Infinitely many solutions for a class of perturbed elliptic equations with nonlocal operators

Liang Zhang ^1,, , X. H. Tang ^2, and Yi Chen ^2,

1.	School of Mathematical Sciences, University of Jinan, Jinan, Shandong 250022, China
2.	School of Mathematics and Statistics, Central South University, Changsha, Hunan 410083, China

^*Corresponding author

Received May 2016 Revised January 2017 Published February 2017

Fund Project: This work is partially supported by the NNSF (No. 11571370,11601508) of China, Natural Science Foundation of Jiangsu Province of China (No. BK20140176), Shandong Provincial Natural Science Foundation, China (No.
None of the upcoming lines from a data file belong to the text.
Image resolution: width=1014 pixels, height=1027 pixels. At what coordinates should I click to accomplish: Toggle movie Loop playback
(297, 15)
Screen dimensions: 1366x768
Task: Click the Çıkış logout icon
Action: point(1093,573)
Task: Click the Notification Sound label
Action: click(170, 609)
ZR2014AP011) and the Doctoral Fund of University of Jinan (No.XBS160100118).

In this paper, we consider the following perturbed nonlocal elliptic equation

$\left\{ {\begin{array}{*{20}{l}}{ - {{\cal L}_K}u = \lambda u + f(x,u) + g(x,u),\;\;x \in \Omega ,}\\{u = 0,\;\;x \in \mathbb{R}{^N} \setminus \Omega ,}\end{array}} \right. $

where $\Omega$ is a smooth bounded domain in $\mathbb{R}{^N}$, $\lambda$ is a real parameter and $g$ is a non-odd perturbation term. If $f$ is odd in $u$ and satisfies various superlinear growth conditions at infinity in $u$, infinitely many solutions are obtained in spite of the lack of the symmetry of this problem for any $\lambda\in \mathbb{R}$. The results obtained in this paper may be seen as natural extensions of some classical theorems to the case of nonlocal operators. Moreover, the methods used in this paper can be also applied to obtain some new results for the classical Laplace equation with Dirichlet boundary conditions.

Keywords: Broken symmetry, nonlocal elliptic equation, variational methods.

Mathematics Subject Classification: 35J20, 35J60; Secondary: 47G20.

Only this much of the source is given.